• [Passage given]:
========
O dear England! I have been so long watching and waking, that neither my fancy nor eyes perform faithfull service to my understanding. It seems to me, that I see strange things, Pigmies, Giants, strange Birds, Beasts, Fishes, Serpents, Monsters. All extraordinary stories that I have read or heard of, shew themselves to me, besides portents and prodigies. I hear whatsoever my fancy delivers to be said. I dream that I sleep, sometimes bedded in Snow, sometimes in the Waters, in the Field sometimes, where I am pelted with hail.”


Suffering sensory deprivation, all Carpenter’s prior reading came back to him as hallucinations. This is the writer of his subsequent works, where you never know what will press next into his mind, and seem to it portentous and relevant: how angels teach one another, how to clean pearls by getting a dove to swallow and then void them, the problems of uprooting ‘devil’s bit’ (scabious), a magician who ate (Faustus-like) a cart full of hay, but then the cart, and the horses, how alchemists transform things, all about the cardinal’s parrot which could recite the Latin creed, how Cardinal Borromeo always and only read scripture when kneeling.


All these oddities occur in a context where not longer being a Catholic enables him to say more for the Catholics than he could say when he was one: ‘Rome, I honour thee in thy truths’, ‘Many millions of Papists are saved’ (and, he avers, this is ‘generally believed in England’). ‘I never was a Jesuit’, he interpolates anxiously – a man has to draw a line somewhere, after all.


Carpenter found himself in 1657 giving to the Learned Society of Astrologers their annual sermon. It’s the kind of divide-straddling position Carpenter would end up in (most clergymen opposed astrology). But his rhetoric betrays his radical instability: in a flourish taken from the Song of Songs, and carried away, Carpenter urges the ‘learned Children of Seth’: “Wound ye the heart of Christ day and night, with your excellent works”. Surely they must have heard that with some surprise and uneasiness? (‘Which side is he on?’, they might have whispered to one another).


So, in 1665, Carpenter published an autobiographical play, in the manner of Thomas Killigrew’s Thomaso (with its gallant reminiscences of exiled cavaliers slashing the faces of Spanish prostitutes). Are there any more of these things, I wonder? Closet dramas deployed for autobiography, before autobiography itself came along?


It starts with great promise: an actor enters to speak the Prologue, bearing a urinal:


This I freely say,
The Poet’s Water 'tis that made the Play…


It ends with Lucifer, who has spent most of the play disguised as the ‘pragmatical Jesuit’, vomiting up and voiding a little Jesuit and a little monk: “Noise of straining” says the climatic stage direction. The uneven course it pursues in between sets off as quite like an allegorical play, but it runs increasingly into personal diatribes, and the naming of historically real people as his enemies and tormentors.
========
• [Data entries]:
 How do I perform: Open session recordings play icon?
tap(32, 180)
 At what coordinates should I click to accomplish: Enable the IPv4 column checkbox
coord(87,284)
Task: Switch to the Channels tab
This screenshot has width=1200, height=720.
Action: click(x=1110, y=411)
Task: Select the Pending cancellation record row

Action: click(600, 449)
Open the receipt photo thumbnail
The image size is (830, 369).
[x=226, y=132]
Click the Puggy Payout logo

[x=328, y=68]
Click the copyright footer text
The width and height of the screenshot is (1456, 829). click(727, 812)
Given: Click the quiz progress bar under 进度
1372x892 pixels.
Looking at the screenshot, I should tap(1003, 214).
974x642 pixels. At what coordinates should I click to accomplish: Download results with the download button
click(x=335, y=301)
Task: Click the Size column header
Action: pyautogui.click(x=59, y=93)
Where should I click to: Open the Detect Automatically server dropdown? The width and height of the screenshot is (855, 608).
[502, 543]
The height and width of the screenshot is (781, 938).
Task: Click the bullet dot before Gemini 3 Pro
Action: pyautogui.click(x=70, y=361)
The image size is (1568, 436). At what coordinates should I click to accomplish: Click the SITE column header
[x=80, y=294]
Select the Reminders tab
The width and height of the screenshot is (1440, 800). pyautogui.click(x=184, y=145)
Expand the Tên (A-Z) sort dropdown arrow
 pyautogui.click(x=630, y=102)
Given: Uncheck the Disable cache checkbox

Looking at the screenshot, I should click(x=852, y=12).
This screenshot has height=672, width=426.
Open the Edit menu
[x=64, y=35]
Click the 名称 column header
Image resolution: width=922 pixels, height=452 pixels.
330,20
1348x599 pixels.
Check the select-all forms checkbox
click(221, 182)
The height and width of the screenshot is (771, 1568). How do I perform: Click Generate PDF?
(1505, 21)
========
• [Goal of the exercise]: Retype from the passage on Carpenter the part starting with "So, in 1665, Carpenter" and going on through "enemies and tormentors.".

• [Task output]:
So, in 1665, Carpenter published an autobiographical play, in the manner of Thomas Killigrew’s Thomaso (with its gallant reminiscences of exiled cavaliers slashing the faces of Spanish prostitutes). Are there any more of these things, I wonder? Closet dramas deployed for autobiography, before autobiography itself came along?


It starts with great promise: an actor enters to speak the Prologue, bearing a urinal:


This I freely say,
The Poet’s Water 'tis that made the Play…


It ends with Lucifer, who has spent most of the play disguised as the ‘pragmatical Jesuit’, vomiting up and voiding a little Jesuit and a little monk: “Noise of straining” says the climatic stage direction. The uneven course it pursues in between sets off as quite like an allegorical play, but it runs increasingly into personal diatribes, and the naming of historically real people as his enemies and tormentors.